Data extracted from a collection
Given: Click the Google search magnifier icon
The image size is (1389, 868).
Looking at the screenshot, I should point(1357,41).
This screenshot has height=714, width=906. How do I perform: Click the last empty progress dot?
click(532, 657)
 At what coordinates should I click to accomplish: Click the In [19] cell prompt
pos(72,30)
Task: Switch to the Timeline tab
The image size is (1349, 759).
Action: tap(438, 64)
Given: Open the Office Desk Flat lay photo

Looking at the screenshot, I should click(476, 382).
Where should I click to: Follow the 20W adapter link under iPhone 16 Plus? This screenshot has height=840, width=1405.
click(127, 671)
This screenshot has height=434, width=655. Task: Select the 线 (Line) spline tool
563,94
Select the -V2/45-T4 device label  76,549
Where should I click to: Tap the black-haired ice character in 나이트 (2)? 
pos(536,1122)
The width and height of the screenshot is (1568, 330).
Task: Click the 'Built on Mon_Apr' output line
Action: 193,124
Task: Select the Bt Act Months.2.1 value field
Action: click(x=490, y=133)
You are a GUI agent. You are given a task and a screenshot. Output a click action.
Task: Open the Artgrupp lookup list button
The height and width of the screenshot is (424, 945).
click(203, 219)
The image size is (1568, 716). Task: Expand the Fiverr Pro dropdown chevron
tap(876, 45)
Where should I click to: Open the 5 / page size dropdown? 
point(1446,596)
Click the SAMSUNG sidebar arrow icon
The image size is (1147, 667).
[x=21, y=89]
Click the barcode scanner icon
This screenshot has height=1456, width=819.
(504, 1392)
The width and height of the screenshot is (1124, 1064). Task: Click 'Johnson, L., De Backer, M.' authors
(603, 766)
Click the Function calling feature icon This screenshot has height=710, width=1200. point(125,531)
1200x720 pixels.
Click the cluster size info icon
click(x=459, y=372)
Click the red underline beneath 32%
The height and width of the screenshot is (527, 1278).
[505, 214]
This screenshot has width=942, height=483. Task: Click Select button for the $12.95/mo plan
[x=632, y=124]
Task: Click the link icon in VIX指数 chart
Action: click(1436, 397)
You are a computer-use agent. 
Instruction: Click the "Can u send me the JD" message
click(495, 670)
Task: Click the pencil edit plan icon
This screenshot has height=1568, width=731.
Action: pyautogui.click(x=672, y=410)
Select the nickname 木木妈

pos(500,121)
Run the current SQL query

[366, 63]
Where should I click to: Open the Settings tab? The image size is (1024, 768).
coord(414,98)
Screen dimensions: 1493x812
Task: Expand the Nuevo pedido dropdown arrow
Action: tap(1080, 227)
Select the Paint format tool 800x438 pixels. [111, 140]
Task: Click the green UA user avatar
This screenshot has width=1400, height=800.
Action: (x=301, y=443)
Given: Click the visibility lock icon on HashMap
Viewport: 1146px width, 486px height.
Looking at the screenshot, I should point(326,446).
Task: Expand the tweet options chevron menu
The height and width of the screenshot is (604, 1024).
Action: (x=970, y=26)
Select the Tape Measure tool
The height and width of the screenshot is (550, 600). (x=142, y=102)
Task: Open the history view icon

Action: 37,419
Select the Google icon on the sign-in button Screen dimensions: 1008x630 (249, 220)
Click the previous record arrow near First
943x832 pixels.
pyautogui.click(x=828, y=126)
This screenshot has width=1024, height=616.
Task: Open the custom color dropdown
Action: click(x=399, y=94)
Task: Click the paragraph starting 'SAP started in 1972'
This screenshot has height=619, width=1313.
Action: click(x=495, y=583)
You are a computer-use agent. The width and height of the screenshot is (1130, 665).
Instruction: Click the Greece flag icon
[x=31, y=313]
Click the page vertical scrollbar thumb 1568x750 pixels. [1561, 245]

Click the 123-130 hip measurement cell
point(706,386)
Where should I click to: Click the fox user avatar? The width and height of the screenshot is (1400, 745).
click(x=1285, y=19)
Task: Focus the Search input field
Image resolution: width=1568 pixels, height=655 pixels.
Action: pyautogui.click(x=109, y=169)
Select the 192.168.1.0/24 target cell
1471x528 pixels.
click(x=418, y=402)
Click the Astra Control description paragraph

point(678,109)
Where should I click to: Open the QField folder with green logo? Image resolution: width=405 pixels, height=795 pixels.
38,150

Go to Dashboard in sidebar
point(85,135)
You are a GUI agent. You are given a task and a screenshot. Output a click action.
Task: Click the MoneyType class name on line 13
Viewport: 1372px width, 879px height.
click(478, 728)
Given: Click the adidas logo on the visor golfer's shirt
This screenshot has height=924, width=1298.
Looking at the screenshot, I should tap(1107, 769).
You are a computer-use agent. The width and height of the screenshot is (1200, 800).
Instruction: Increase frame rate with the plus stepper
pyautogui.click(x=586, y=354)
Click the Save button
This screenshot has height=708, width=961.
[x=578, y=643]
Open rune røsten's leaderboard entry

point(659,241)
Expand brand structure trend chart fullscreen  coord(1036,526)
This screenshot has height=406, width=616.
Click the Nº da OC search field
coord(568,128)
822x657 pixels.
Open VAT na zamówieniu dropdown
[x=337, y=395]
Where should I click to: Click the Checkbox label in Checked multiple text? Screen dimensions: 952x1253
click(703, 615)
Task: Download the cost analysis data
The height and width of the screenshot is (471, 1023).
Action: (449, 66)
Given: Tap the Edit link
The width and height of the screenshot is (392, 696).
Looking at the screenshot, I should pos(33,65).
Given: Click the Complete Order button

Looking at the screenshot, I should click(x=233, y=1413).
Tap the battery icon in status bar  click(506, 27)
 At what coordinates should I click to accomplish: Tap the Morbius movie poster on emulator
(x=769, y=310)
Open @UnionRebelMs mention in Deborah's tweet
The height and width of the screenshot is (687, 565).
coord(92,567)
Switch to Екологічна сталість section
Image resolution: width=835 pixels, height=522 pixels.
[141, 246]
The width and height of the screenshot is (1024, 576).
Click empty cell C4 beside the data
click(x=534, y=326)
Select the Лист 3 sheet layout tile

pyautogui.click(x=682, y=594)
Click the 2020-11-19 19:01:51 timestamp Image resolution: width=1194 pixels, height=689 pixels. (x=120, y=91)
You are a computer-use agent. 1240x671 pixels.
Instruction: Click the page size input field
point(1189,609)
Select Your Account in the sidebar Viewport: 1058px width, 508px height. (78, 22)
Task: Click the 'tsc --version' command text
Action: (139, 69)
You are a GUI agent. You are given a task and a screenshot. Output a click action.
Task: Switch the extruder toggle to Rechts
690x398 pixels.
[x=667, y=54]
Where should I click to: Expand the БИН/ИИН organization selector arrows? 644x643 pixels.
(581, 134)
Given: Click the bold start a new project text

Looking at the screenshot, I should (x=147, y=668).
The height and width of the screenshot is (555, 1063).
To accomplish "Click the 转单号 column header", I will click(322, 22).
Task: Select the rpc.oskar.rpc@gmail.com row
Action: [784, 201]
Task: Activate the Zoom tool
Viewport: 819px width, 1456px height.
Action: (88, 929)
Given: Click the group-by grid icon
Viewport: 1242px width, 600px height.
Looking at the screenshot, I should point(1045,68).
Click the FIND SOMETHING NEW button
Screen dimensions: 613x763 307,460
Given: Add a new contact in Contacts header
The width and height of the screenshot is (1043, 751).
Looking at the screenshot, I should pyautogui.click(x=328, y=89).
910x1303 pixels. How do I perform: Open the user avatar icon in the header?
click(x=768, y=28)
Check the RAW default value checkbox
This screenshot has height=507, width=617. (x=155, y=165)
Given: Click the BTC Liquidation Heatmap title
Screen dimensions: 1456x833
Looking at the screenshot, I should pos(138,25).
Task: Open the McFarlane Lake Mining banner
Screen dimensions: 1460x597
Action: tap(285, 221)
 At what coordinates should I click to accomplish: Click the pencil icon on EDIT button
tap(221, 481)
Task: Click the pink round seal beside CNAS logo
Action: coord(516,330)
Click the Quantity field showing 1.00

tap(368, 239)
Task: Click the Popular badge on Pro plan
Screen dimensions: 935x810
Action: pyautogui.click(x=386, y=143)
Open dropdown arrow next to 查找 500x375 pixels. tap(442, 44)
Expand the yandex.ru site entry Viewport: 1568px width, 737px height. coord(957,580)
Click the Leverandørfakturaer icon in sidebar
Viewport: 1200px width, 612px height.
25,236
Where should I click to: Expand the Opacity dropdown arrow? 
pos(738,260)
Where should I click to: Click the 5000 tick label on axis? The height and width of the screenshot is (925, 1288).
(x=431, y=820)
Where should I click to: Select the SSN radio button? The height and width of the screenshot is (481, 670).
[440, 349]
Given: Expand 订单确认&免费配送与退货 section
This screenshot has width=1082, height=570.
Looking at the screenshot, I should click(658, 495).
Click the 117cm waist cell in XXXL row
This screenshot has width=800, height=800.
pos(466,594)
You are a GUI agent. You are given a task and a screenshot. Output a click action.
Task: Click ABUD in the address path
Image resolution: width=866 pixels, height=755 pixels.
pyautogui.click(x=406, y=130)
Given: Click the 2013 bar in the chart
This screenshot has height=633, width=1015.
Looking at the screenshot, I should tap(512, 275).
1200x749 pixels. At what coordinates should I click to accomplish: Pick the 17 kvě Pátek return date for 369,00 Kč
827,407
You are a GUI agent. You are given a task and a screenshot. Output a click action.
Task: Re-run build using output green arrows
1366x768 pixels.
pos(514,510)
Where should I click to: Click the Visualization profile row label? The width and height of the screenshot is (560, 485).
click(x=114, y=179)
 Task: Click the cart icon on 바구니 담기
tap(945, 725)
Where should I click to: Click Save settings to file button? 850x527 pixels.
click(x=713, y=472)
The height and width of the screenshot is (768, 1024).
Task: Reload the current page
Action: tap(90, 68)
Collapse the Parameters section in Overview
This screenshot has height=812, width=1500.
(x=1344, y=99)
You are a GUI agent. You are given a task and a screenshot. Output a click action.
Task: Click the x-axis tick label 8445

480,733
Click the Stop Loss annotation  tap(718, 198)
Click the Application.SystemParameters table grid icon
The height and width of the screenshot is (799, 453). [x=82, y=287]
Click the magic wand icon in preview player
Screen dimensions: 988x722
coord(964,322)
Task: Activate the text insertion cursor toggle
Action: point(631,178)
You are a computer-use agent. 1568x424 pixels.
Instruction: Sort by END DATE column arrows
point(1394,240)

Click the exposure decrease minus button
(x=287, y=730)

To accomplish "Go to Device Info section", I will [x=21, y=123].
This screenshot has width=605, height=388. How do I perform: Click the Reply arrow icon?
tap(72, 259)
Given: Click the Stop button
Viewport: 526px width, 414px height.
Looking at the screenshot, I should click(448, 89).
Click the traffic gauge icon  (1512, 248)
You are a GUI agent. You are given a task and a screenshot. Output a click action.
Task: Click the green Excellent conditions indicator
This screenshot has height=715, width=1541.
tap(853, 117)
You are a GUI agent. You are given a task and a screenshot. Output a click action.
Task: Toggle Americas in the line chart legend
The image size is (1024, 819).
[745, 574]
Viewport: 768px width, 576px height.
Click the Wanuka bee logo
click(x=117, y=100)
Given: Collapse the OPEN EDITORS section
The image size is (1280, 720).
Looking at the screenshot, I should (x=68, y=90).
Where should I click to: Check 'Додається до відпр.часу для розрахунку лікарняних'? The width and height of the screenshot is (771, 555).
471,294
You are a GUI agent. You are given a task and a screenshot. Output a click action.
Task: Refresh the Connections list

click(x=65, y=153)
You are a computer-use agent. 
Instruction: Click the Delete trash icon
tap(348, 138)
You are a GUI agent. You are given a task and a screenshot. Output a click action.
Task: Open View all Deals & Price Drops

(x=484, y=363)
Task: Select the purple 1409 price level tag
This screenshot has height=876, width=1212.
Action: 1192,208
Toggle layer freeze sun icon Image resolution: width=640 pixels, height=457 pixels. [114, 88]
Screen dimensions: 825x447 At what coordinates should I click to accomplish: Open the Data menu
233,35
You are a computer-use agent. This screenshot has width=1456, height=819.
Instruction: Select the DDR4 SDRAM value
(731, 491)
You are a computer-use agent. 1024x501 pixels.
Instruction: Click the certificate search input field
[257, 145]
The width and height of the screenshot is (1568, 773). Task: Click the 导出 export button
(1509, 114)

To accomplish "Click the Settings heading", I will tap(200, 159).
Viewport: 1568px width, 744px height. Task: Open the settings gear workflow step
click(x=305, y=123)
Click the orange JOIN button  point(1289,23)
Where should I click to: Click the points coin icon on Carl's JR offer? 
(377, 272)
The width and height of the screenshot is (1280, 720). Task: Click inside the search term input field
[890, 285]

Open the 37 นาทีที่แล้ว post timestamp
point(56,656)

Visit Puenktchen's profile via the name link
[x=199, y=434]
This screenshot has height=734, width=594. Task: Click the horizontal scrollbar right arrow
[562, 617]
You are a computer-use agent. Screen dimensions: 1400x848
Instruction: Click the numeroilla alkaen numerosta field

What is needed
State the number of lines in the data that carry "Stop", and add nothing to it.

Task solution
2